Ontario, das Land der tausend Seen. Wenn sich der kurze Sommer dem Ende neigt, reift hier der kanadische Wildreis heran. Er ist der grüne Schatz des Indianerstammes der Ojibwa. Jedes Jahr errichten sie im Süden Kanadas ihre Camps, um den Manomin, den Samen des "Seegrases", zu ernten. Seit über 2000 Jahren sichert er ihr Überleben.
Das Kanu von Joe Pitchenese gleitet fast lautlos durch ein Meer von grünen Reispflanzen, die im flachen Wasser des Wabigoon Sees wachsen. Der Häuptlingssohn der Ojibwa hat sich zusammen mit Angehörigen seines Stammes zur Reisernte aufgemacht. Nur das Schaben der Halme an der Bootswand durchdringt die Stille des nebligen Morgens. Joes Frau sitzt mit zwei meterlangen Stöcken hinter ihm und erntet: Sie schiebt mit dem rechten Stock eine große Portion der Halme über den Bootsrand, mit dem linken schlägt sie rhythmisch auf die Büschel ein. Dabei prasseln die reifen Körner ins Boot. Nur jedes fünfte Reiskorn fällt ins Boot, die restlichen sichern die Saat für die folgenden sieben Generationen - so will es die Tradition.

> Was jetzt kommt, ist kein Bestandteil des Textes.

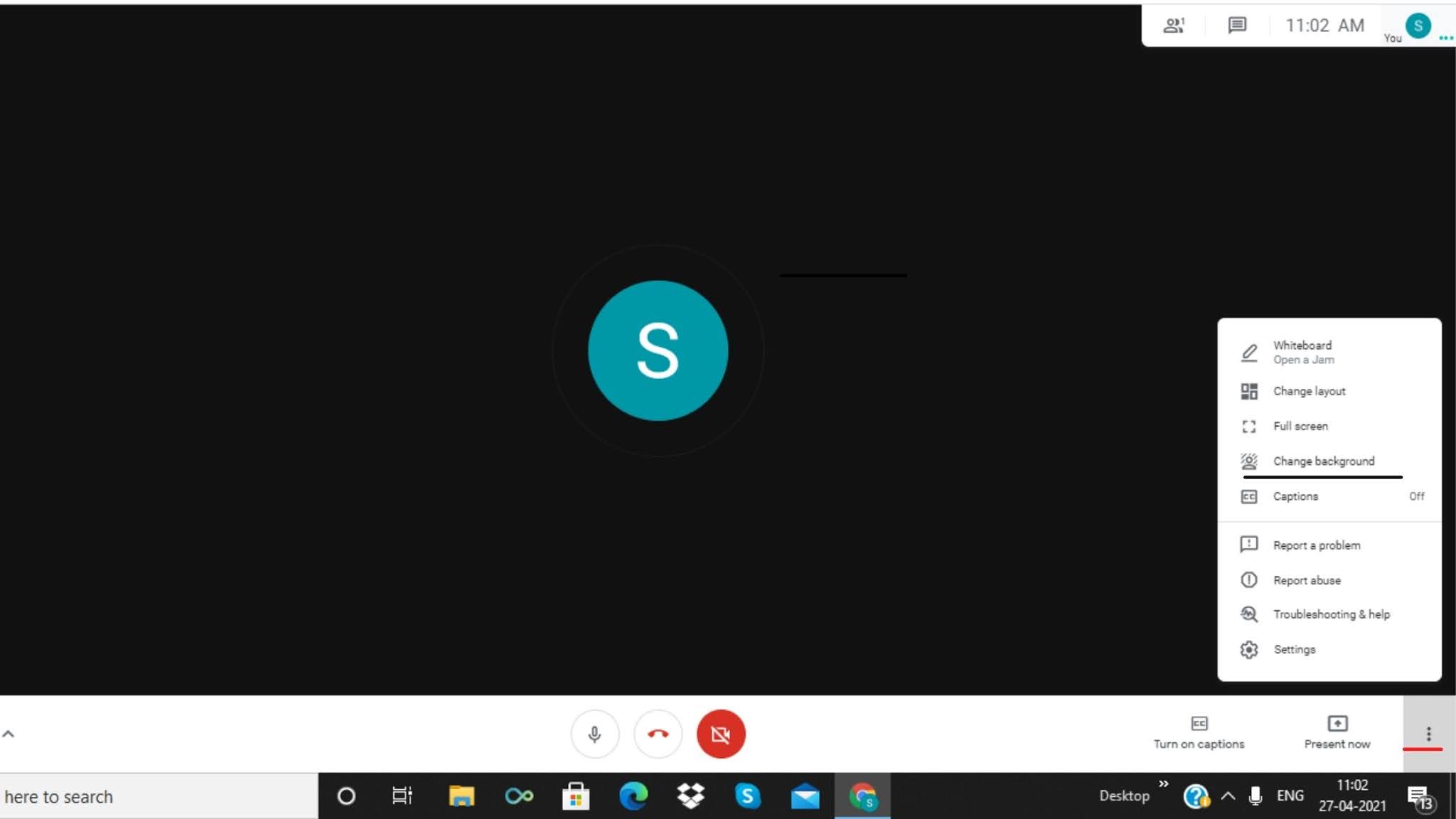Viewport: 1456px width, 819px height.
Task: Select Change layout from the menu
Action: click(x=1310, y=391)
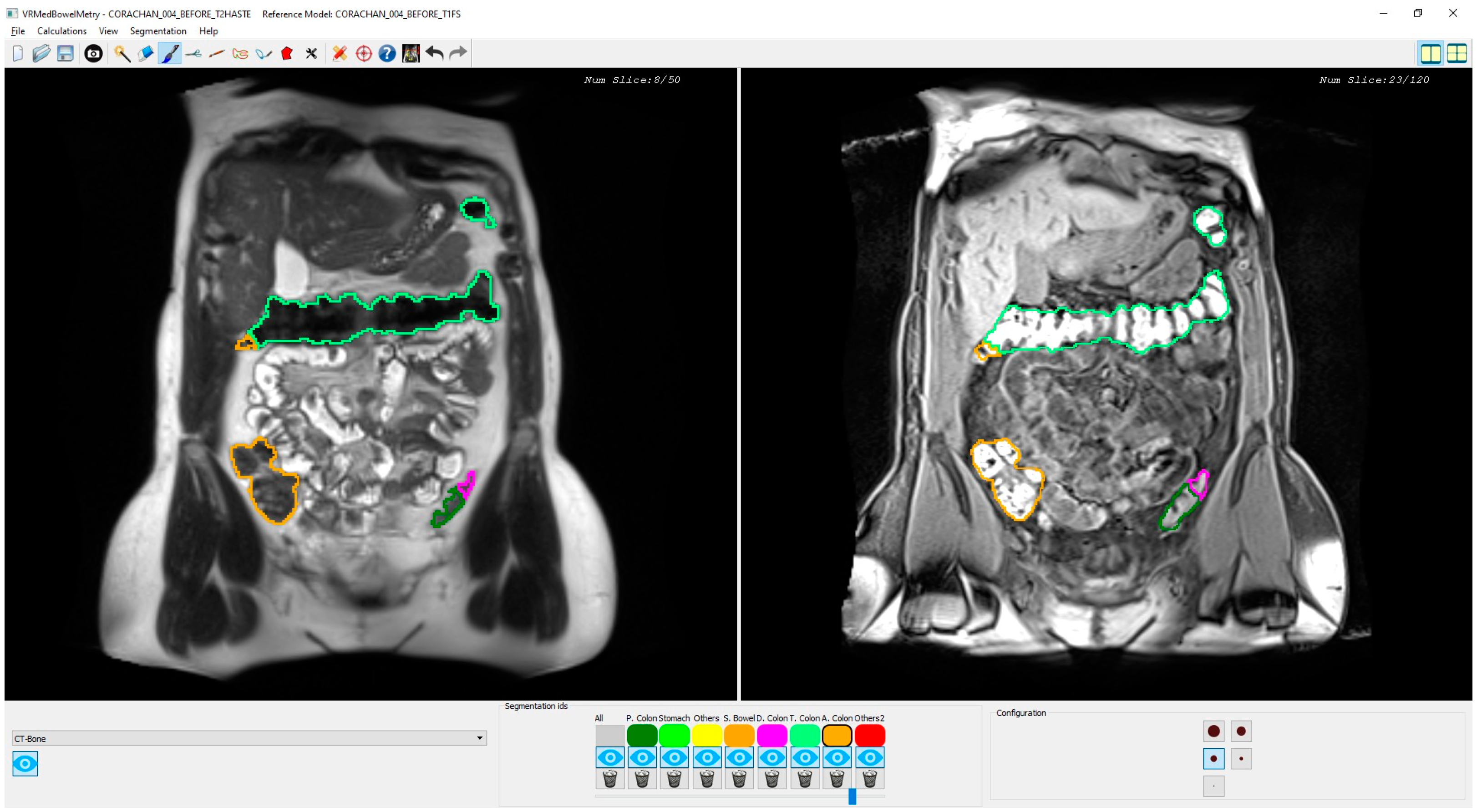
Task: Delete the T. Colon segmentation via trash
Action: 804,779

In den 1970ern war kaum mehr ein Ojibwa bereit, solch eine mühevolle Tradition fortzuführen. Auch Joe weiß aus Erfahrung, wie schwer es ist, seinen Stamm für diese harte, schweißtreibende Arbeit zu motivieren: "Es braucht nur drei Monate, um ein Volk auf die Couch zu legen. Aber es braucht drei Generationen, es wieder vom Sofa runterzukriegen." Mit der Zeit kamen auch weiße Farmer mit professionellen Maschinen, um den Reis zu ernten. Doch mit ihren schwimmenden Mähdreschern richteten sie großen Schaden an und zerstörten ganze Erntegebiete. Inzwischen haben die Ojibwa-Indianer - die größte Indianer-Ethnie nördlich von Mexiko, ihr Recht auf die Seen behaupten können. Und der kanadische Wildreis ist wieder zu einer ihrer wesentlichen Einkommensquellen geworden.
"360° - Die GEO-Reportage" begleitet den Häuptlingssohn Joe Pitchenese vom Stamm der kanadischen Ojibwa -Indianer bei der traditionellen Reisernte.